Do 2 sets of each exercise. In the first "warm-up" approach, there should be more repetitions than in the second. The second start with the maximum burden, and then, when the muscles are tired, reduce the burden and perform a few more repetitions. In some cases, in the second approach, you will gradually reduce the burden to completely exhaust the muscles.

Pace

To get results faster, you need to make all movements slowly. This will work more muscle fibers, and you will learn to feel your body. Between approaches, stretch or adjust to the following approach.
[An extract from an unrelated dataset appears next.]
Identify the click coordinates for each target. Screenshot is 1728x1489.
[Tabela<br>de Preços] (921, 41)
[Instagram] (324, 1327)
3. Pulling up with compensation. Exercise strengthens the muscles of the upper and middle parts of the back. Kneel to the point of the simulator. Grasp the handles with the upper grip. Hands are straight. Move the scapula, "collect" the muscles of the back and, pulling the elbows to the waist by 4 tabs, stretch the chest up. Return to the starting position by 4 accounts. The second approach is to perform by grasping the parallel handles so that the palms face each other.

1st approach:

8-12 repetitions with compensation of 50-60% of body weight.

2nd approach:

8-12 repetitions with compensation of 50-60% of body weight.

4. Bending of hands. Exercise strengthens the biceps. Take a mini bar with a zigzag griffin with a lower grip on the width of the shoulders. Stand up straight. Straight legs are shoulder width apart. Straighten the press. Straighten your chest and lower your shoulders. The arms with the bar are freely lowered. Move the scapula. Do not move your elbows, bend your arms and raise the bar to your shoulders for 4 bills. Do not bend the wrist. Return to the starting position by 4 accounts.

1st approach:

8-12 repetitions with a mini bar weighing 9-14 kg.

2nd approach:

6-10 repetitions with a mini bar weighing 11-18 kg.
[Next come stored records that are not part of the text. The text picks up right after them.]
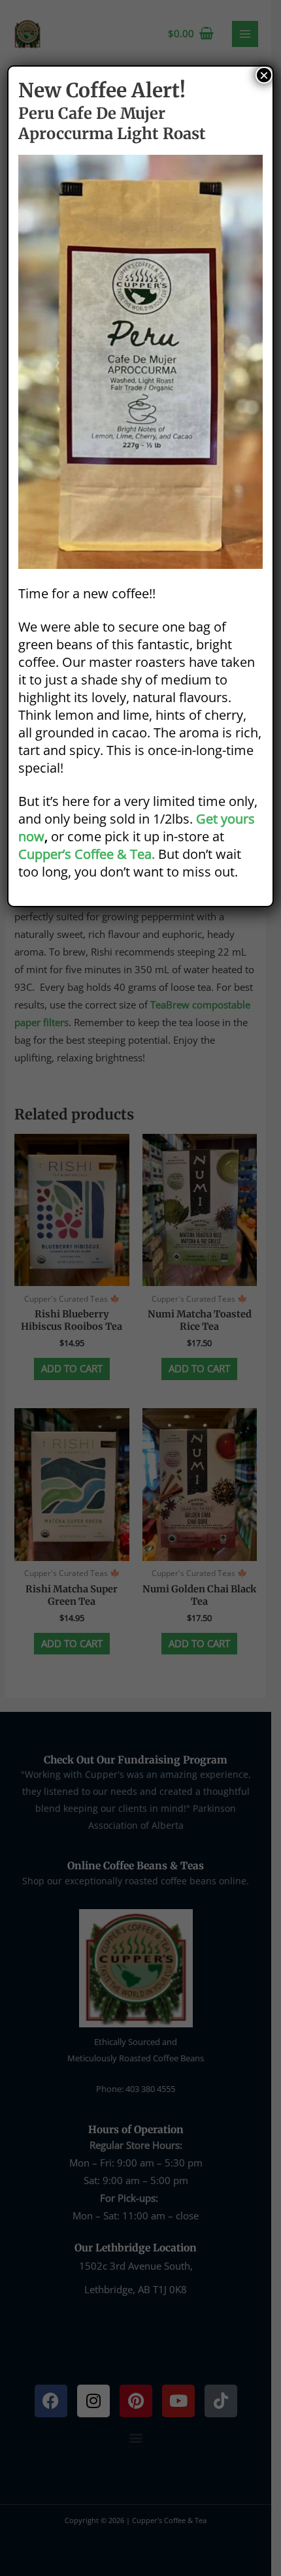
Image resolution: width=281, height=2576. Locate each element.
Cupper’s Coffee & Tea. (86, 854)
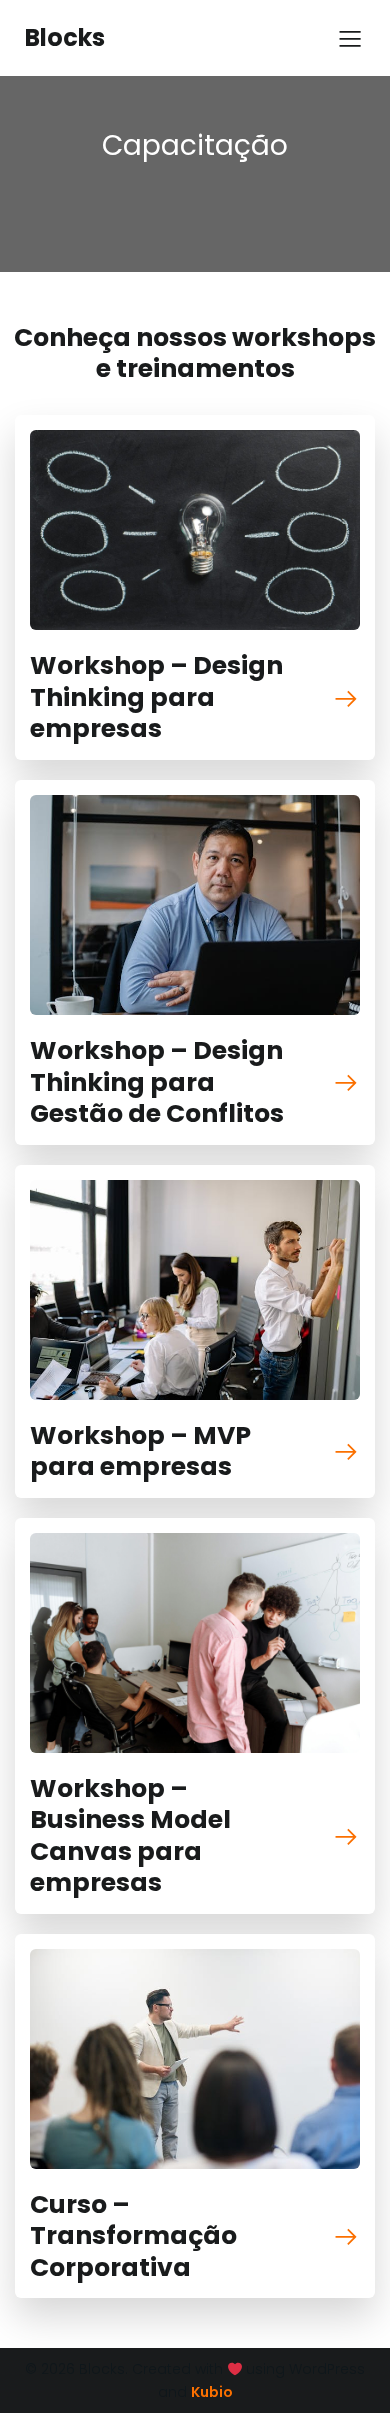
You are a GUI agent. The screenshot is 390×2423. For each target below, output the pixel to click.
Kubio (212, 2392)
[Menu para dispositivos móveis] (350, 38)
5. Extension of hands. Exercise strengthens the triceps. Take the crossbar of the upper cable traction block with the palms on top. Face the machine 1-2 steps apart. The back is straight. Legs shoulder width apart, knees slightly bent. Bend your elbows at an angle of 90 °. The arms above the shoulders are pressed to the sides. Straighten the press. Straighten your arms to 4 counts, without bending your wrists. Return to the starting position by 4 accounts.

1st approach:

8-12 repetitions with weights of 14-18 kg.

2nd approach:

5 repetitions with the maximum burden, then 10-15 - with a load of 9 kg less. The body must be stationary, and the shoulders should be lowered.

6. Reverse twisting in the vise. Exercise strengthens the muscles of the press. Put your hands in the hinges for hanging. Bend your elbows. Embrace the hinges above your head. Straighten your chest and lower your shoulders. Bend your legs in front of you so that the corners in the hip and knee joints are 90 °. Tighten the press and pull your knees to your chest. Do not swing: the movement should be small and accurate. Return to the starting position. 1st and 2nd approaches: 6-12 repetitions. Thanks to strength exercises, you not only can develop your muscles, but also overcome stress.
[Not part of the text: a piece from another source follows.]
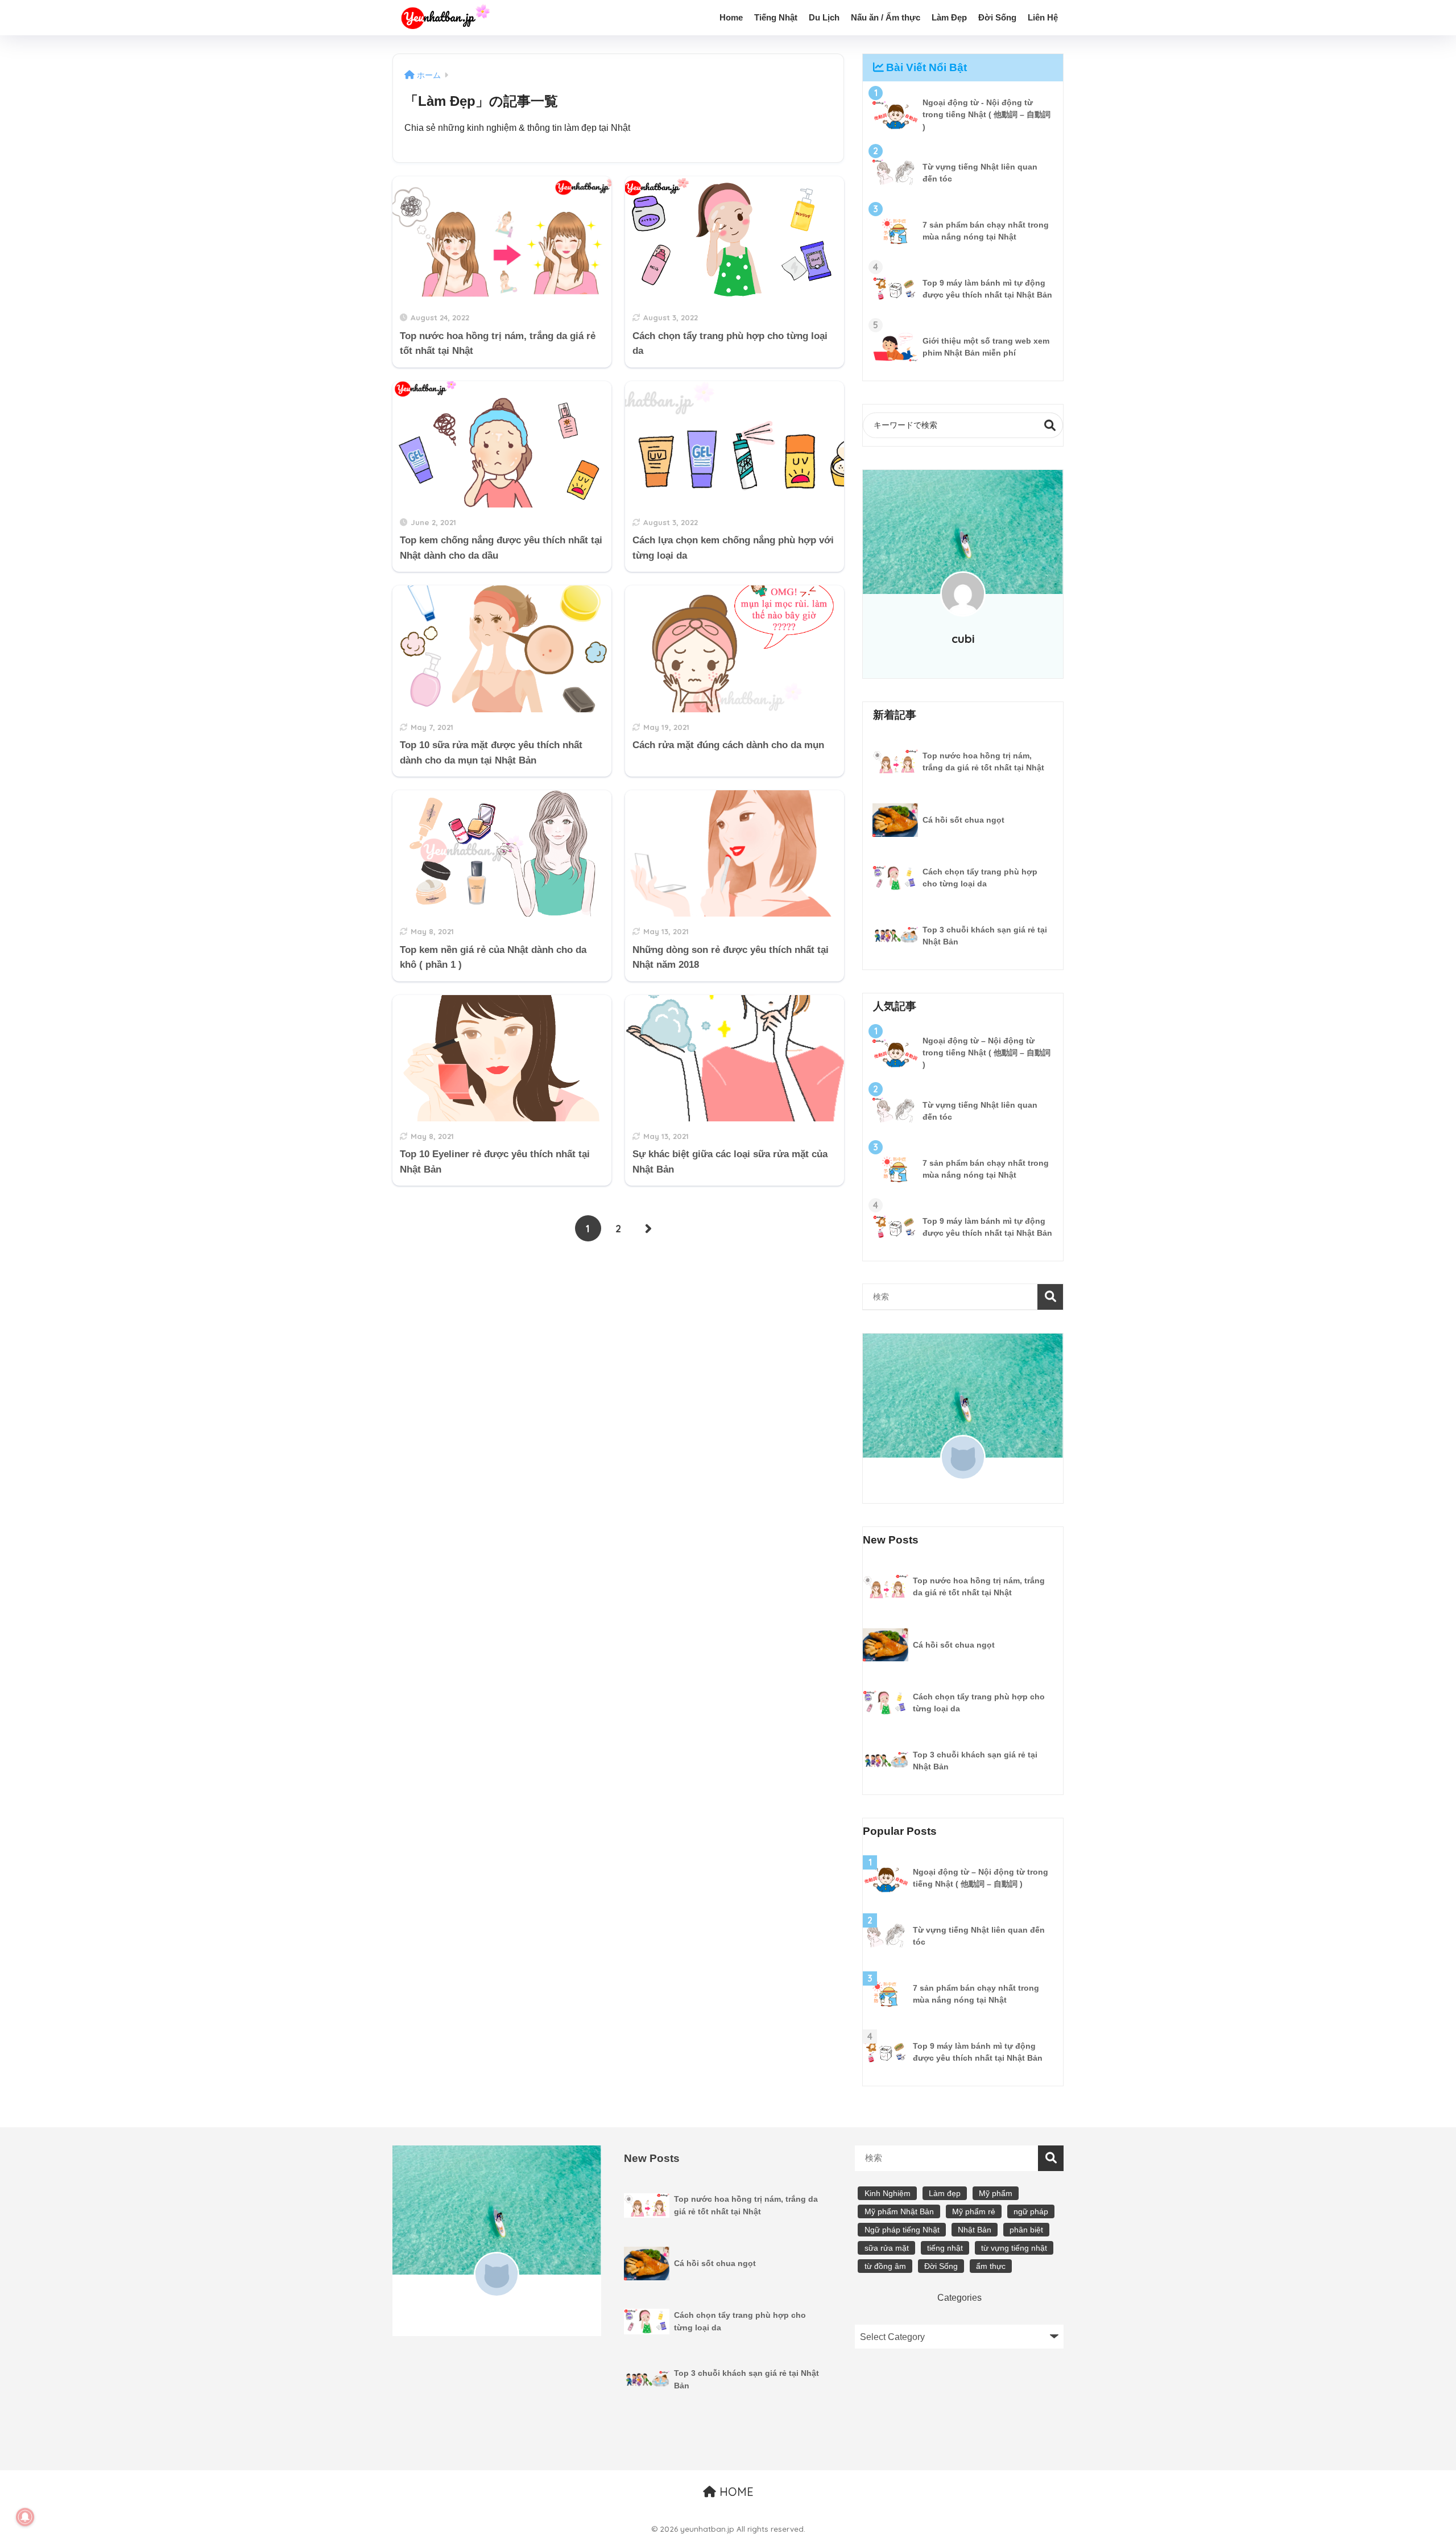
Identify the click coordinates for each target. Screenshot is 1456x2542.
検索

Do it with great burdens, and you will quickly get visible results. Provide muscles with energy. If you do not eat right, all your efforts will be wasted. As personal trainer Julia Feldman explains, popular protein diets can help build muscle mass, but they can not be adhered to for a long time. Therefore, plan your diet so that it has 55% carbohydrates, 20% protein and 25% fat. Combine weight training with other types of physical activity. The best complement to this complex will be Pilates classes, as well as yoga and swimming, because they provide muscular balance and symmetry of the body. Cardio will help burn excess fat, as a result of developed muscles will become more visible.